It seems that every year Hollywood provides for the American audience a jaunt into the world of teenage angst, sexuality, and alcohol abuse. The annual barrage of often formulaic and uninspired “teen flicks” routinely falls short of evoking actual emotions; they choose instead to settle for the bizarre and contrived, usually incorporating overly-used stereotypes (nerds, jocks/bullies, outcasts, and beauties) and throwing them together in the alcohol filled melee of a house party that closer resemble a Dionysian orgy than the actual, awkward and redundant weekend nights of high school students -- those who don’t have bands performing in their living room or participate in mass-choreographed dance sequences. These teen movies are no recent phenomenon; for more than twenty years America has depicted its suburban youth in this fashion, and before there were Can’t Hardly Wait or Ten Things I Hate About You, there was Clueless, and before that the 1980’s gave us Fast Times At Ridgemont High and the collection of teen films by John Hughes, most memorably Sixteen Candles, Weird Science, Ferris Bueller’s Day Off, and, the subject of this article, The Breakfast Club.
While Hughes’s movie about five students serving their detention together retains the common and clichéd elements shown in the rest of these movies, it also stands apart as the popular misfit of its group. We are presented with standard archetypal characters, but their presence is not purely for comic relief or satire. Placed together on a quite and all-too-sober Saturday morning detention, each character achieves a kind of redemption uncommonly found in its genre that comes not from some plot driven triumphal accomplishment – getting the prettiest or unattainable girl, losing one’s virginity, getting accepted to their first choice college,…etc. – but by the connections each character makes with the different representatives of the high school social hierarchy. Each character enters the film with a label, constantly aware of their own and each other’s, but over the course of their day, during those few hours which we observe, their redemptive accomplishments lie in the discovery of their shared troubles, the commonality of being young and naïve and without all or any of the answers.

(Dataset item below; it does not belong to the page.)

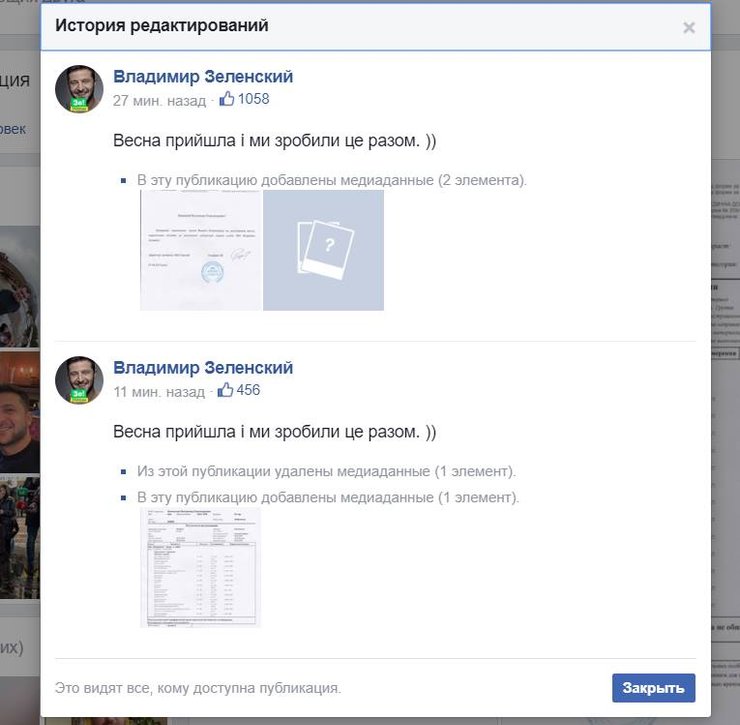740x725 pixels.
Task: Open Владимир Зеленский name in second entry
Action: (203, 368)
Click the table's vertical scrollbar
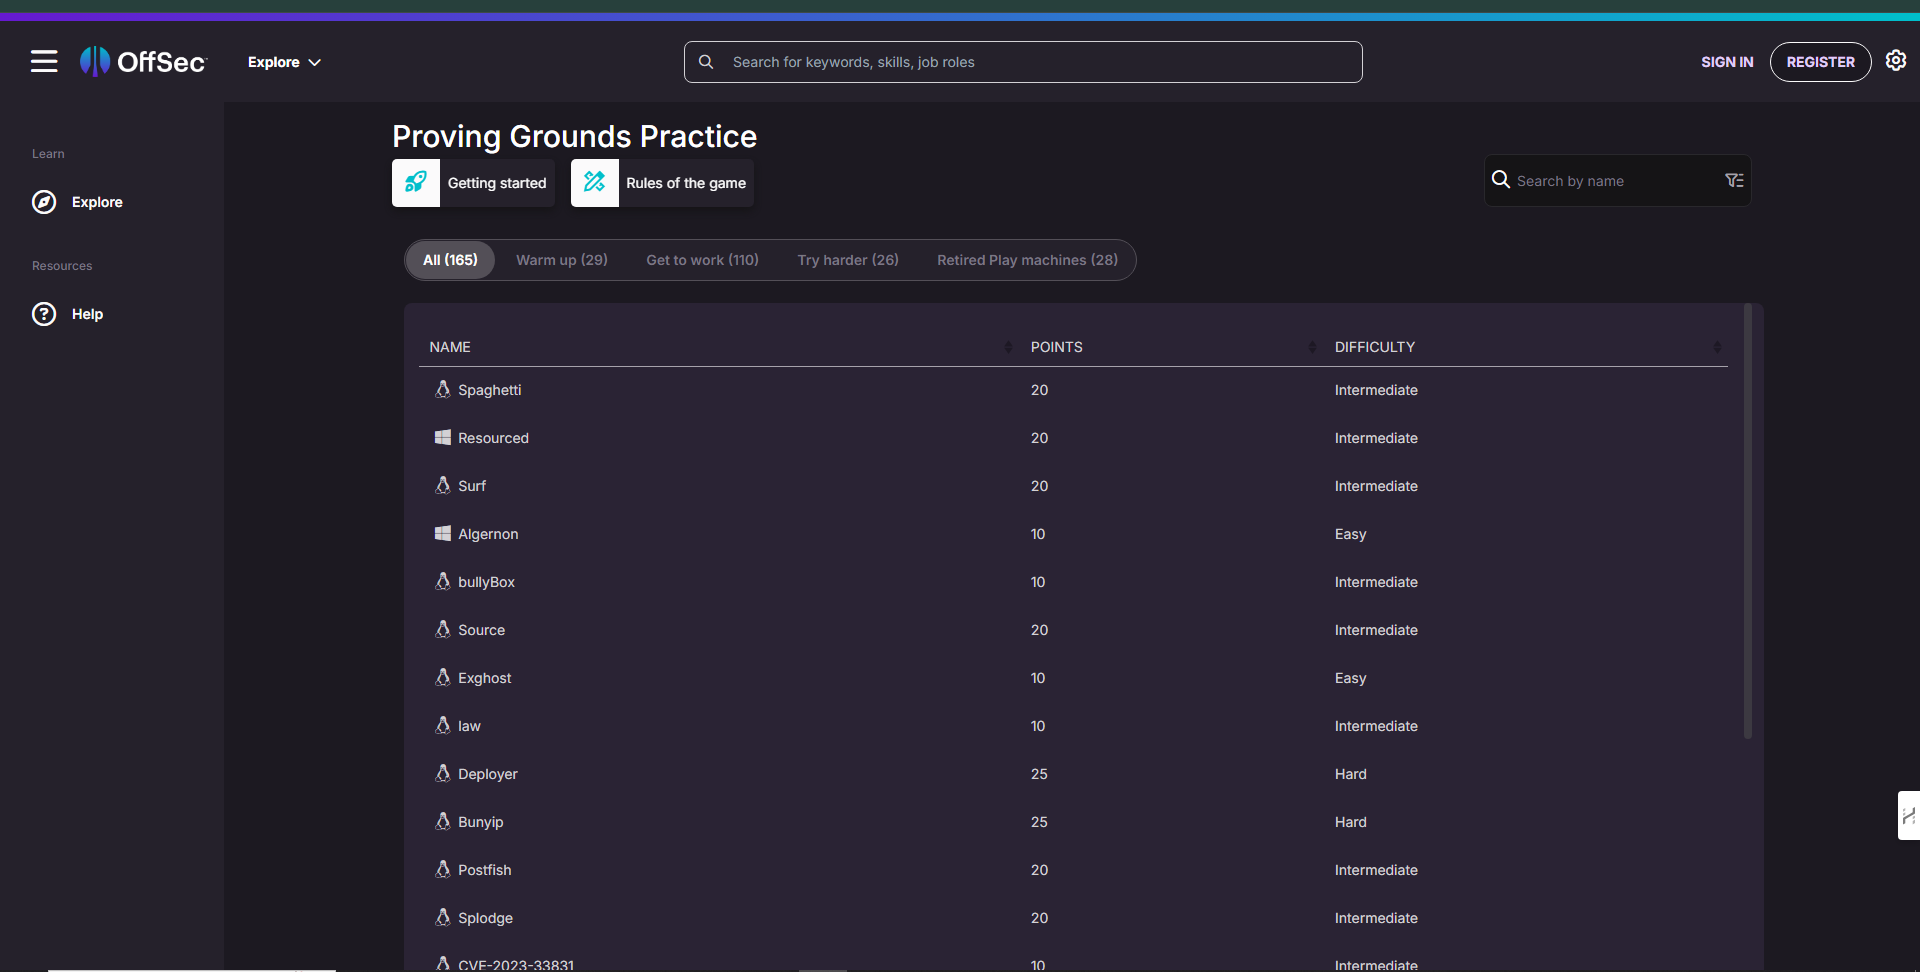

To watch it now, The Breakfast Club appears somewhat dated; the characters are so very representative of the 1980’s fashion and popular culture (the film itself a defining icon of its decade), but in the flood of present day teen comedies these characters serve as a refreshing depiction of suburban teendom. However, I do not wish to place this film so far from other teenage movies, as it does incorporate strange and improbable scenes of dancing, and the obvious antagonist figure of the assistant principal, who sporadically proctors their detention, his inability to govern providing comic relief. What does set the movie apart is the respect it shows all of its characters -- balancing their moments of embarrassment or ridicule with pathos and understanding. Even the assistant principal does not succumb to one-dimensionalism, as the film provides us with scenes that illuminate his perspective on the plot, showing his moments of strict discipline -- the manner in which he proctors -- as symptomatic of his growing awareness of his own impotency as a disciplinarian; the movie does not simply vilify him, but justifies his overly compensatory strictness by sympathizing with his dilemma.
As the teenagers of the 1980’s have now become the parents of today, The Breakfast Club takes on a greater significance. For those who were young when the movie first appeared, it should be viewed as a reminder of their frustrations as children, who once commiserated with its characters who state, “When you get older, your heart just dies.” And, perhaps more importantly, for those high school students of today, the movie should be watched, because it portrays the life of a teenager with realism and respect; and its themes, in contrast to its characters’ fashion, still hold true today. Ideally, the teenager of today should find solace in this less glorified depiction of their world, proving that the sensationalized reality of other teenage movies do not offer expectations or examples for their own teenage years; that their lives are not as dull as they seem when compared to these newly glorified characters; and that the categories and labels of high school society are not permanent or even precise, but arbitrary and meant to be broken. The truth that comes to each of us when we graduate from high school comes as a soothing realization that it was not as important as we had thought it to be. The Breakfast Club reminds us of this, while still maintaining the respect for its characters and its young audience, by understanding that however pointless it may seem in one’s later memory, at the time, those years were awkward and arduous and very important.